The request - Copy the lines starting with the one that contains "Task: Click the override" and ending after the one that contains "Looking at the screenshot, I should [412, 76].", and omit the pictures from your answer.

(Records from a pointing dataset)
* START *
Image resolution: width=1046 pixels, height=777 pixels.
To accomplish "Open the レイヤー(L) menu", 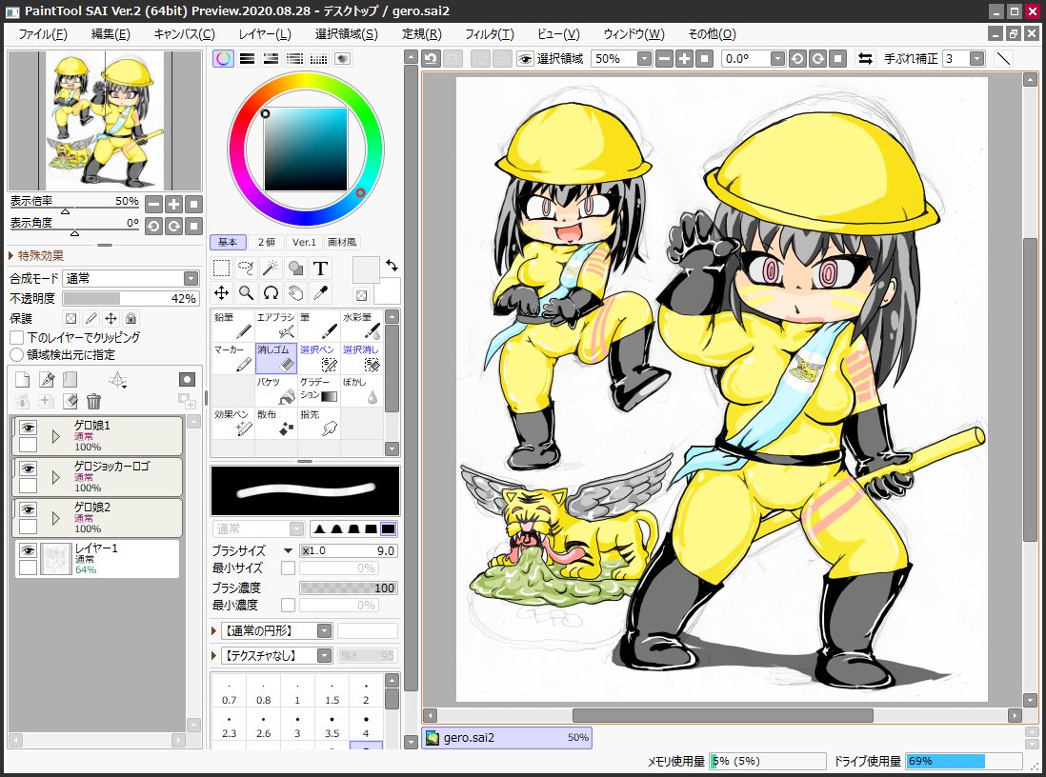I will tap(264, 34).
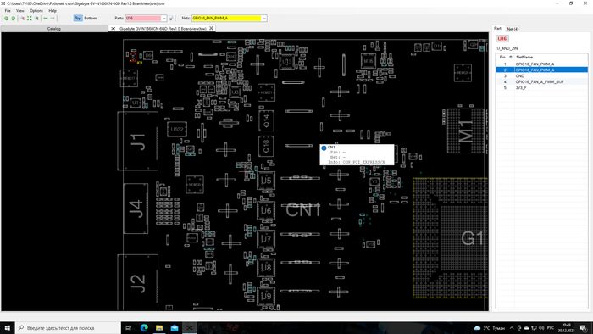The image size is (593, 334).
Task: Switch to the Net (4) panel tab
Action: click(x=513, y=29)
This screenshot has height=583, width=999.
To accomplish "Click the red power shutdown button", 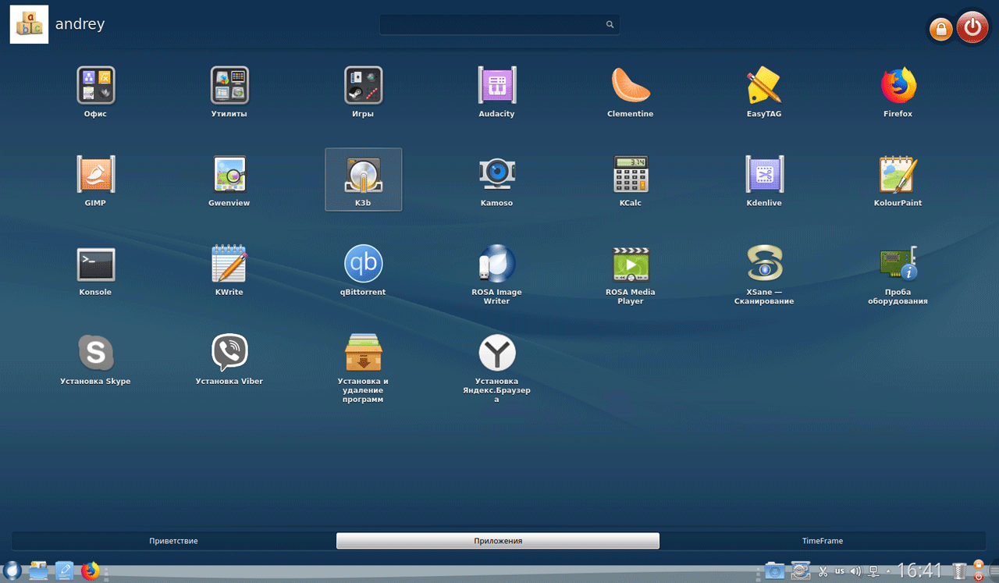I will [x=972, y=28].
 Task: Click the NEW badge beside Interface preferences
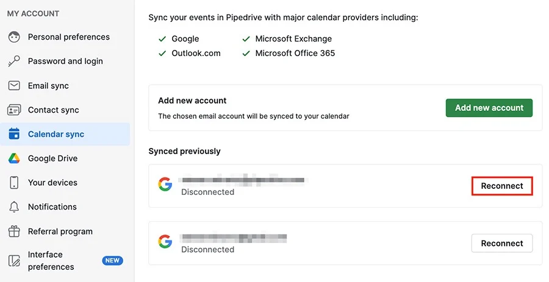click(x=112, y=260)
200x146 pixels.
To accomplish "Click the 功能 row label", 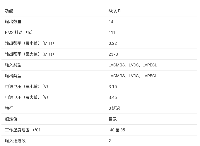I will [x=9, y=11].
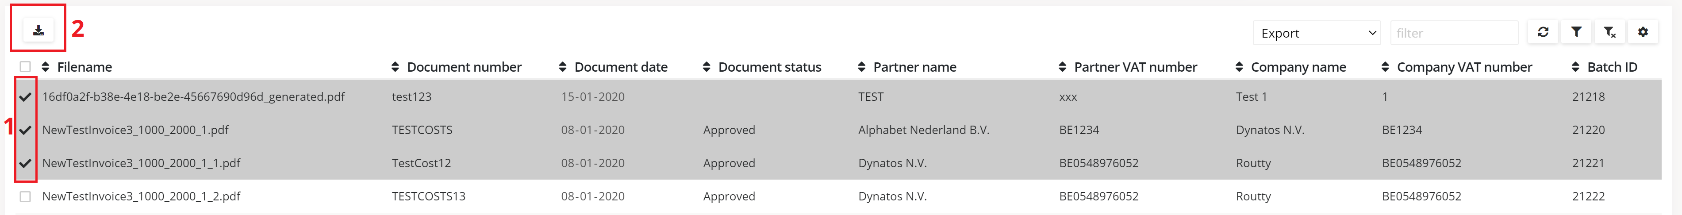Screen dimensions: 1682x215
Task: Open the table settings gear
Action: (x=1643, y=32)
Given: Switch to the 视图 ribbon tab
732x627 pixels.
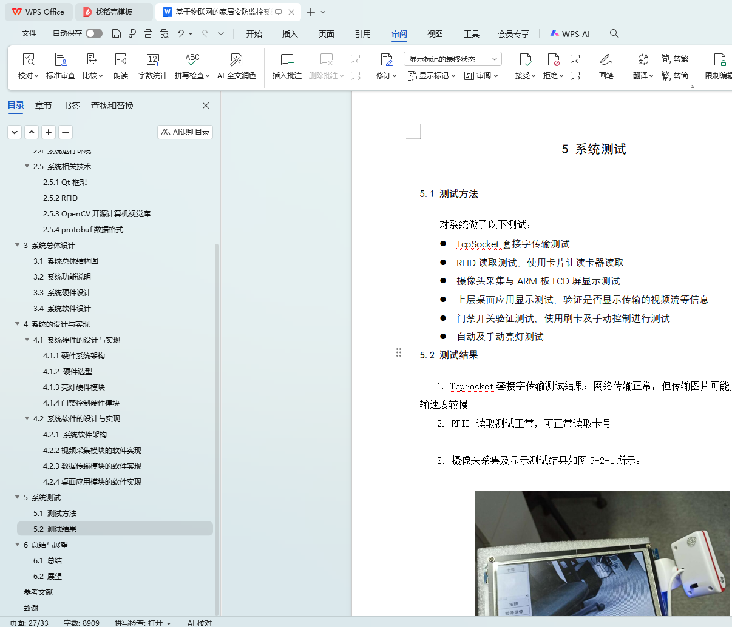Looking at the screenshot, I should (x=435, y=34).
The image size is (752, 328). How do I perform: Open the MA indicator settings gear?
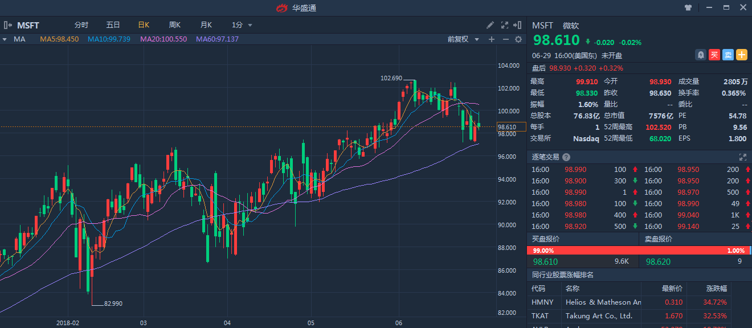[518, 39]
* END *
* START *
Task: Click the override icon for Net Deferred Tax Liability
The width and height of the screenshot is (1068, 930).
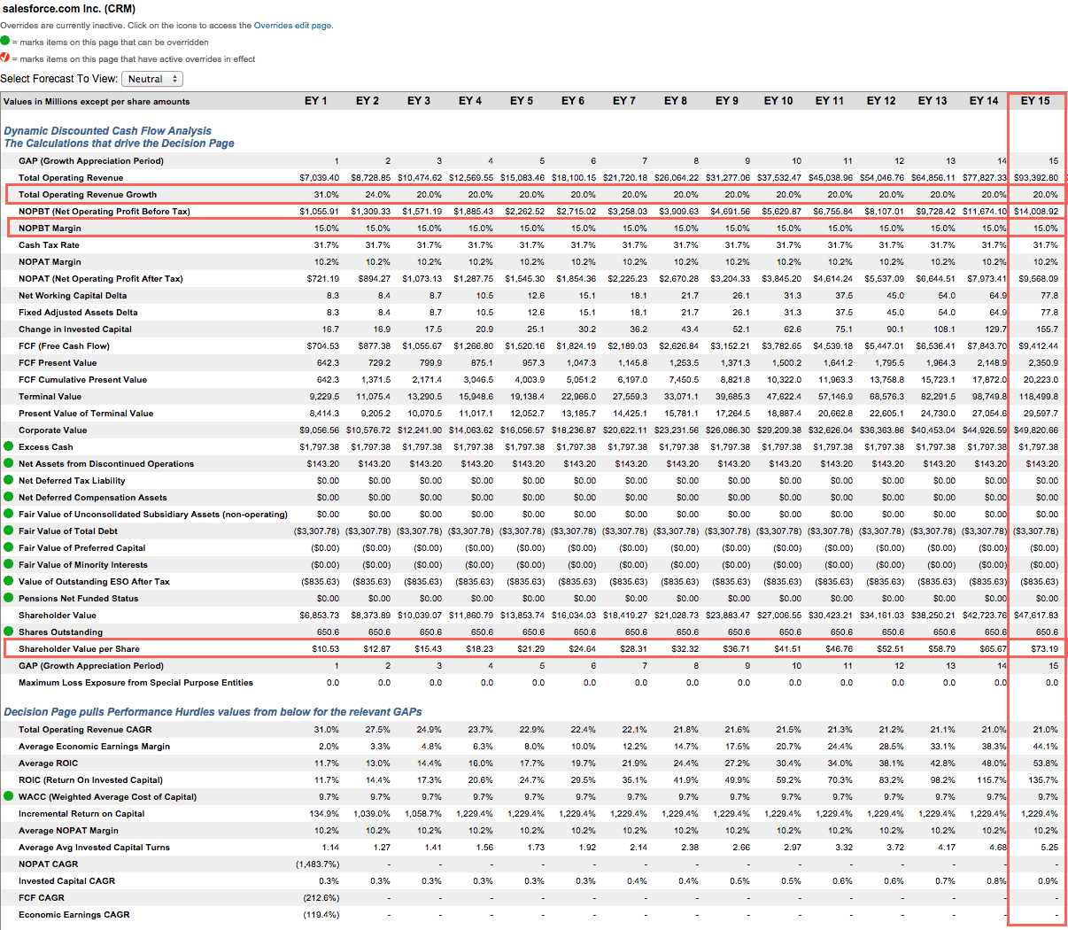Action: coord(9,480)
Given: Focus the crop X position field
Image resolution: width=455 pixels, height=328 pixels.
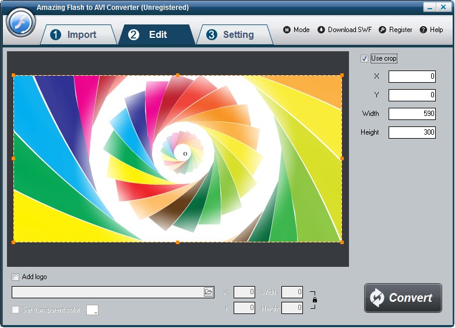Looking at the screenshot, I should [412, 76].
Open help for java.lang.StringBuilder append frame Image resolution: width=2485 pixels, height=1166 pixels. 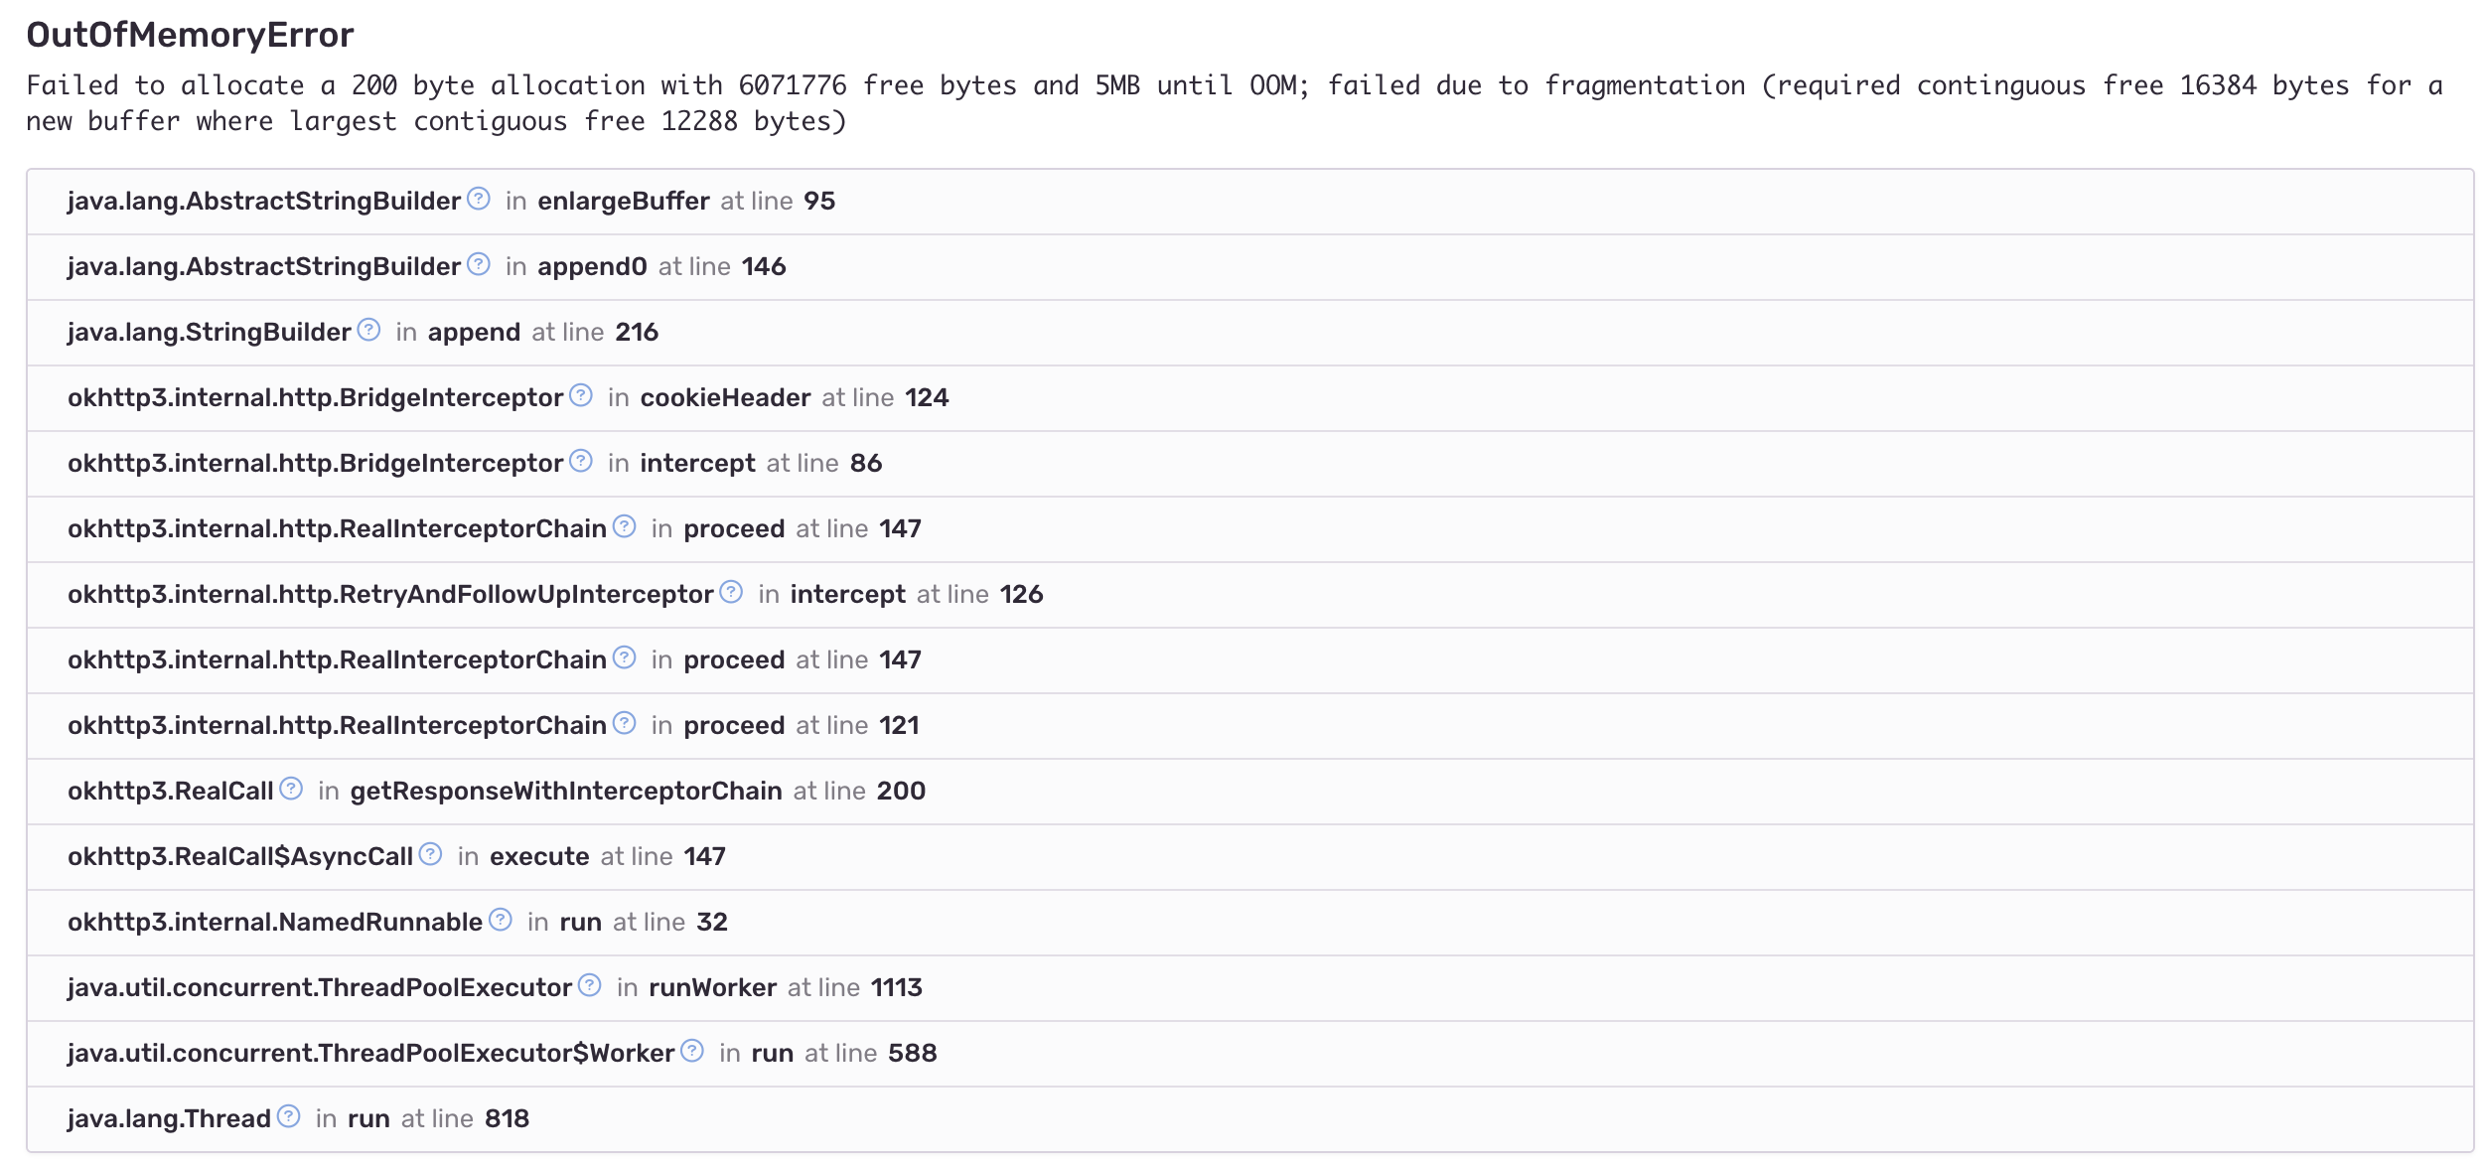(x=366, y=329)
* END *
* START *
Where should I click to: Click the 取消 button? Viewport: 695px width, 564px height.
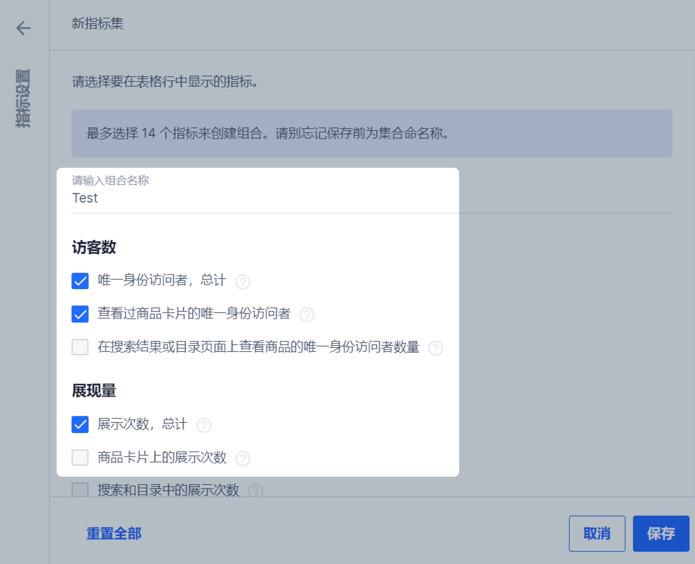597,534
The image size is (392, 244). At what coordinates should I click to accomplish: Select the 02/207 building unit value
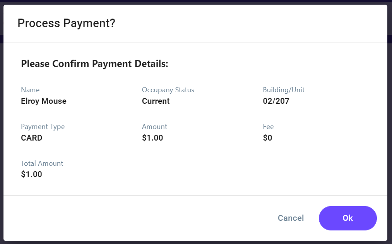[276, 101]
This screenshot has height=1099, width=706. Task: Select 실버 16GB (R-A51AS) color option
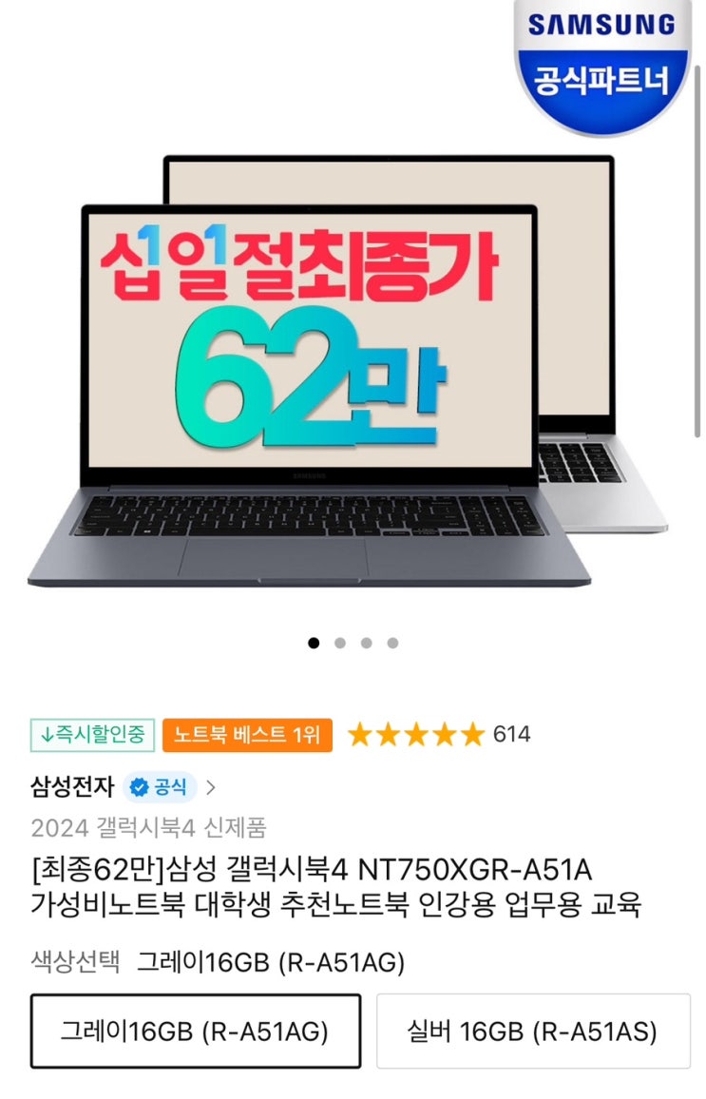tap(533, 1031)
* END *
Written response -
Task: Click the override icon for Net Deferred Tax Liability
The width and height of the screenshot is (1068, 930).
Action: coord(9,480)
Given: Focus the crop X position field
Image resolution: width=455 pixels, height=328 pixels.
Looking at the screenshot, I should [412, 76].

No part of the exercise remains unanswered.